Waterborne crude volumes (including imports) delivered to coastal refineries in Texas, Louisiana and Mississippi by domestic producers peaked at 27% of inputs in 2014 as regional plants processed increasing quantities of shale crude. Since then, these volumes have plummeted to 15% of inputs in March 2016 as Gulf Coast refiners have returned to more competitive imports instead. At the same time Eagle Ford crude volumes shipped along the Gulf Coast have fallen 28% this year in response to declining production and narrow price differentials between Texas and Louisiana ports. Gulf Eagle Ford crude now also plays a far smaller part in export markets than WTI grades. Overall exports have not increased since the end of the export ban but volumes to Canada have plummeted as shipments to other nations have increased. Today we review the shifts in waterborne flows across the Gulf Coast region.
Before the shale oil surge in 2011, Gulf Coast crude supplies were largely a mixture of overseas imports and offshore Gulf of Mexico production. Most domestic crude not consumed at coastal locations was shipped to Midwest refineries via the Cushing, OK trading hub that is the delivery point for U.S. inland benchmark West Texas Intermediate (WTI). But shale crude production rapidly overwhelmed refineries in the Midwest leading to a build up in inventories at Cushing during 2011 and 2012. The logical outlet for this stranded crude was to ship it to Gulf Coast refineries where it could displace imports, but it took two years for pipeline infrastructure to respond to this need. In the meantime big discounts for stranded inland crude versus prices paid for imports (usually priced against international benchmark Brent) justified more expensive crude-by-rail transport to coastal refineries. Gulf Coast refiners took increasing advantage of discounted domestic supplies and increased their processing of shale crude at the expense of imports even though their plants were configured to process heavier feedstock than typical light sweet shale barrels. Refiners could blend lighter shale crudes with heavier imports or offshore barrels. Once pipeline infrastructure was built out in 2014 and 2015, greater volumes of shale crude reached the Gulf Coast than could be easily consumed by refiners (see The Reckoning Day). Logically the surplus light crude should have been exported in return for imports of the heavier crudes refiners preferred. However Federal restrictions that limited crude exports to certain countries (mainly Canada – see I Fought The Law) and to particular qualities of oil after June 2014 (processed condensate – see CCATS Scratch Fever) created an artificial constraint to such a quality balancing. The constraint led to continued price discounting by shale crude producers to encourage domestic refiners to process higher volumes than they otherwise would have used.

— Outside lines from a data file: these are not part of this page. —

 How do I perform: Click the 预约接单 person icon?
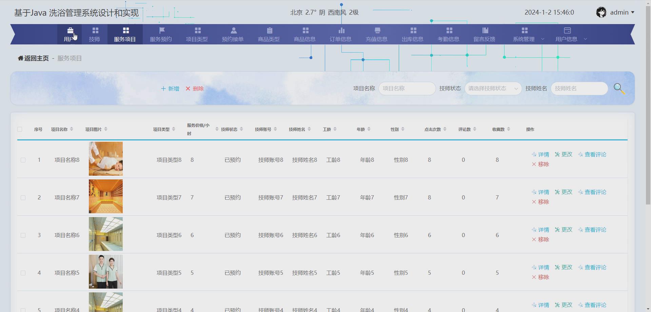point(233,30)
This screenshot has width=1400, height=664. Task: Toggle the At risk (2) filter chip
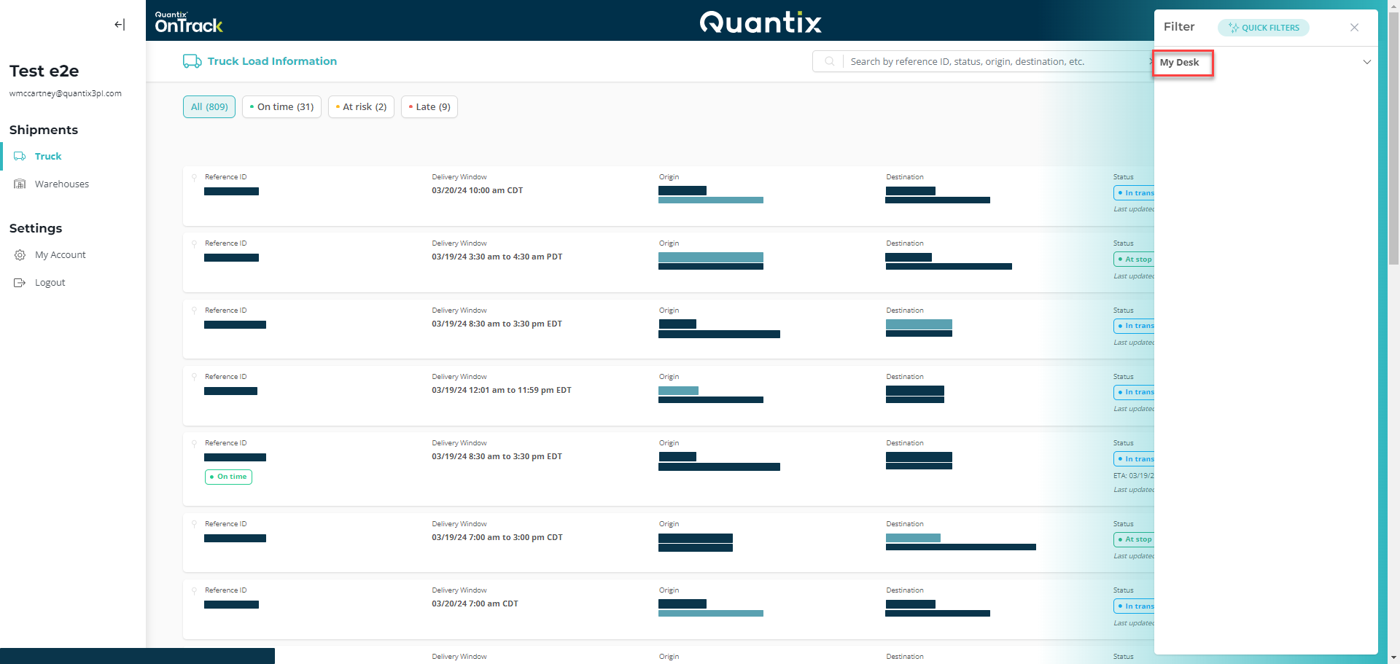pyautogui.click(x=361, y=106)
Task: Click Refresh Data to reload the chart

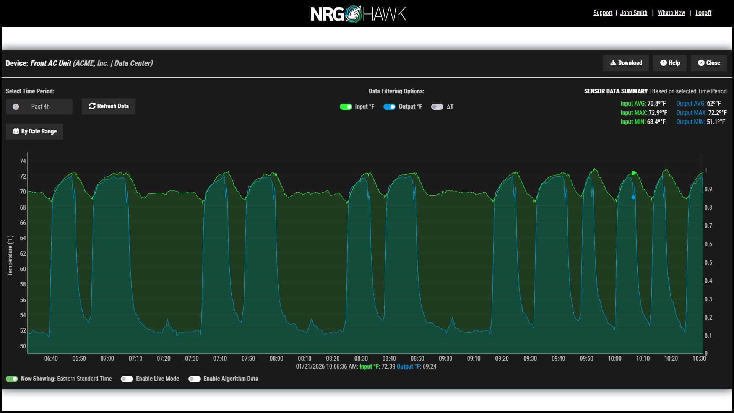Action: (x=108, y=106)
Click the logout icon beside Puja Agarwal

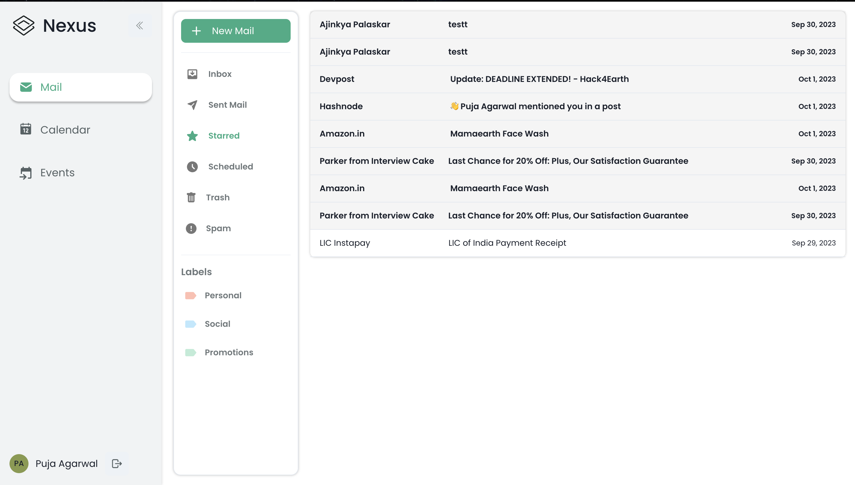pyautogui.click(x=117, y=463)
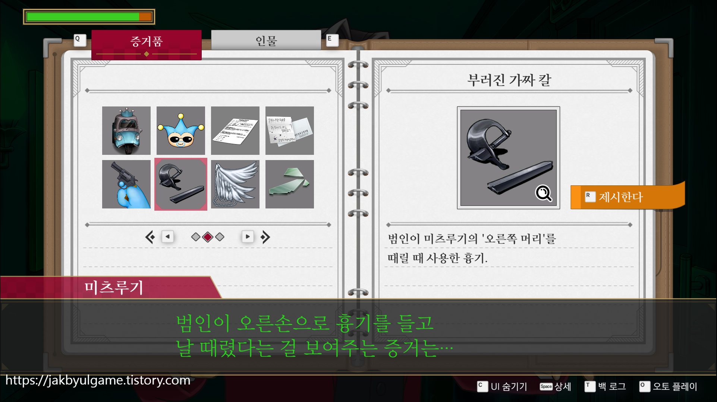This screenshot has width=717, height=402.
Task: Go to next evidence page arrow
Action: pos(248,237)

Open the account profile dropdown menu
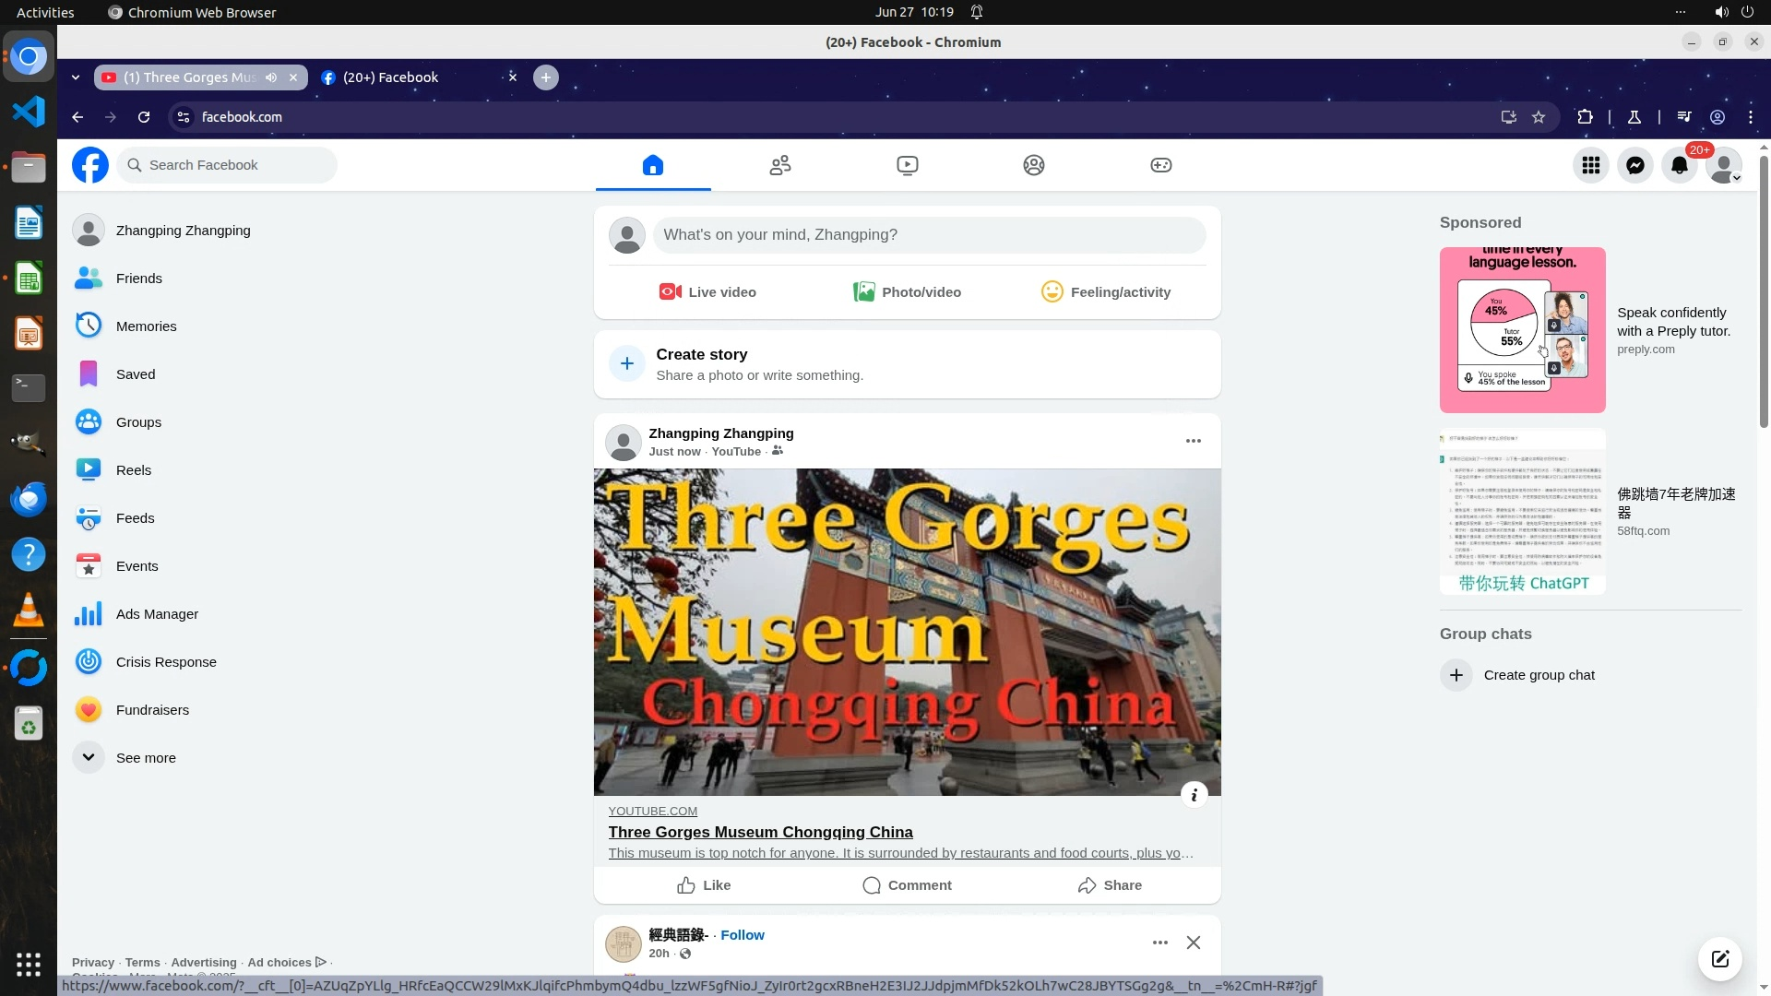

The result for refiners at the Gulf Coast was a golden era for processing cheap domestic feedstock into competitive refined products for export. Crude oil throughput at Gulf Coast refineries since 2014 has consistently run at or above the five-year high, ratcheting higher as plants de-bottlenecked and upgraded to process more light crude. Texas Gulf Coast refiners, for example, set a record in net crude oil input in December 2015. Total crude oil processed was 2% higher than in December 2014, which in turn was 5% higher than December 2013. A combination of cheap crude supplies, robust domestic demand for gasoline, and steady increases in distillate and gasoline exports helped drive a Gulf Coast refining boom that continues to this day (see Living With A Material Surge). In mid-March 2016, middle distillate exports hit a weekly record of 1.4 MMb/d, according to US Customs data collected by ClipperData.